22 Abril 2024
A certo ponto do seu último livro, Dio non ci lascia soli (Deus não nos deixa sozinhos, em tradução livre, 256 páginas, Piemme), o cardeal Matteo Zuppi detém-se sobre magos e cartomantes, astrólogos e videntes. “Impressiona-me –observa o arcebispo de Bolonha - que numa sociedade como a nossa, ocidental, resultado pós-moderno e em evolução contínua do judaísmo, do cristianismo, das trocas com o Islã, do Iluminismo, do materialismo histórico, da revolução científica de Copérnico e Galileu e das tantas revoluções científicas que aceleraram uma pesquisa razoável baseada na evidência da verdade, tenha retornado de forma maciça o tempo da astrologia e dos horóscopos." O cardeal está surpreso, talvez alarmado pela concorrência desleal, mas também curioso para entender: os vários administradores da magia seriam 150 mil na Itália, “4 vezes mais que os geriatras, 10 vezes mais que as obstetras, 7 vezes mais que os pediatras, uma vez e meia mais que os psicólogos", enumera, os italianos que recorrem a eles passaram, depois da pandemia, para 13 milhões, o volume de negócios é vertiginoso.
A reportagem é de Iacopo Scaramuzzi, publicada por Repubblica, 16-04-2024. A tradução é de Luisa Rabolini.

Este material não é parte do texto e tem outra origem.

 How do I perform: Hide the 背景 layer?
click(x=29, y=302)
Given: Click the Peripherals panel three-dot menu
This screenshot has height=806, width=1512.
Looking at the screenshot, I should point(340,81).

O livro de Zuppi não é um ensaio de sociologia, mas sim, nas palavras de Andrea Riccardi, fundador da comunidade de Santo Egídio, da qual também provém o cardeal, uma “meditação sapiencial sobre a humanidade", típica de um homem habituado a consultar tanto a Bíblia como o jornal. E ao qual os magos e cartomantes revelam um movimento profundo em curso na sociedade: a geração atual é uma “geração de céticos e crédulos, de céticos-crédulos”. Médiuns, operadores do oculto e intérpretes dos astros dão a que pode ser a resposta ruim para a boa pergunta, que Zuppi aborda. É a pergunta do sentido própria de uma humanidade marcada pela “solidão”, conceito recorrente no livro desde o título. Uma solidão exacerbada pela pandemia de Covid, evidente em Roma e nas grandes cidades, virulenta para os jovens, terrível para os idosos. Para Zuppi não é verdade que “tudo vai ficar bem”, como se dizia durante o lockdown, os problemas não devem ser adoçados nem dissimulados, "não há Páscoa, não há ressurreição, sem passar pelas trevas da cruz."
Dio non ci lascia soli (Deus não nos deixa sozinhos, em tradução livre, 256 páginas, Piemme). Foto: Divulgação.

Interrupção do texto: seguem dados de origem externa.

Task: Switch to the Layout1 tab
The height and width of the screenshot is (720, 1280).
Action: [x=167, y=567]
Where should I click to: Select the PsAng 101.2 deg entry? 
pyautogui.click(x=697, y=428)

O presidente da CEI escreve um livro sobre a crise e as suas oportunidades: “Reflexões de um cristão num mundo em crise”, é o subtítulo. A crise da sociedade, a crise das igrejas que se esvaziam, a crise da secularização. Uma crise – e é o cerne do volume de Zuppi – que impõe escolhas ao catolicismo. Porque em situações semelhantes são tantos os possíveis caminhos errados que o sagrado pode tomar: as “guerras étnico-religiosas”, a nostalgia de um passado glorioso que não existe mais, a tentação de “contentar-se em ser poucos, mas puros”.

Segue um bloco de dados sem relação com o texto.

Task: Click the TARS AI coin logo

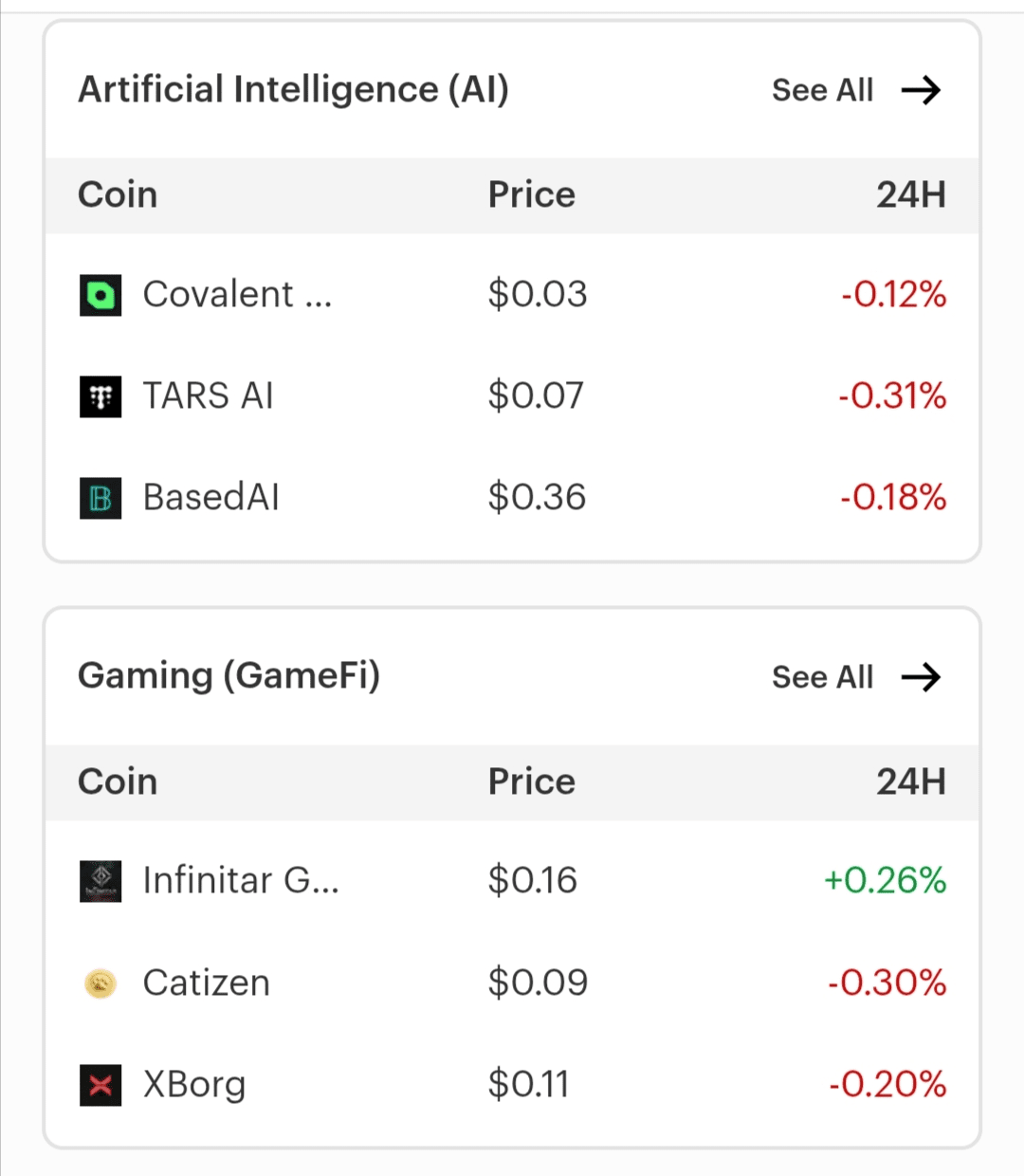Action: click(101, 396)
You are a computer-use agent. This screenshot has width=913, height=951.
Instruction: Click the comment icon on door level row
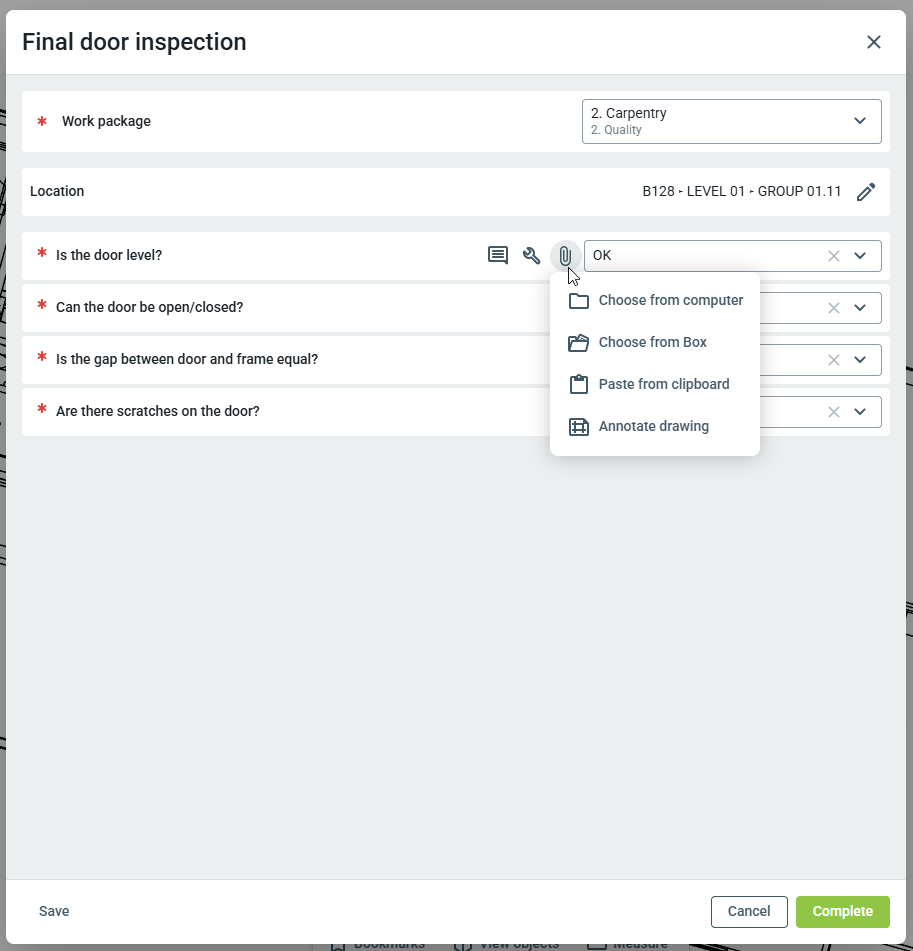coord(497,255)
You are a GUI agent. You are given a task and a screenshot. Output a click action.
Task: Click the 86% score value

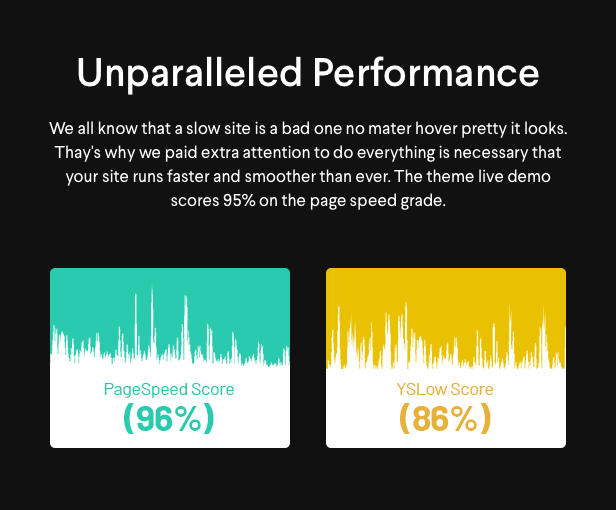(446, 419)
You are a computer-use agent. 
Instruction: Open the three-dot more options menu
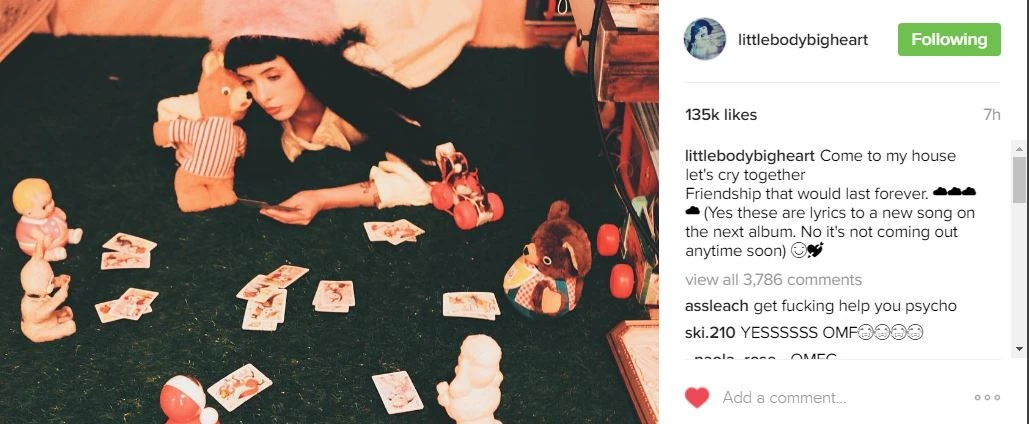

Nos passos de Francisco, mas também dos outros Papas, em particular de Paulo VI, Zuppi quer demonstrar a atualidade da fé hoje. Ele contesta a “descrição caricatural do cristianismo" daqueles que "gostariam de reduzi-lo a uma fábrica de sensos de culpa para poder conceder (ou vender) o perdão", ou daqueles que afirmam que a Igreja "não gosta da dor". Afasta uma concepção preconceituosa e sombria do cristianismo, propõe “um modo simples de anunciar e viver o Evangelho, familiar para todos, em saída, na escuta, em diálogo”. Então sim, é a convicção do cardeal, as pessoas sentirão Deus, não estarão mais sozinhas, “e sim, então, realmente tudo vai ficar bem”.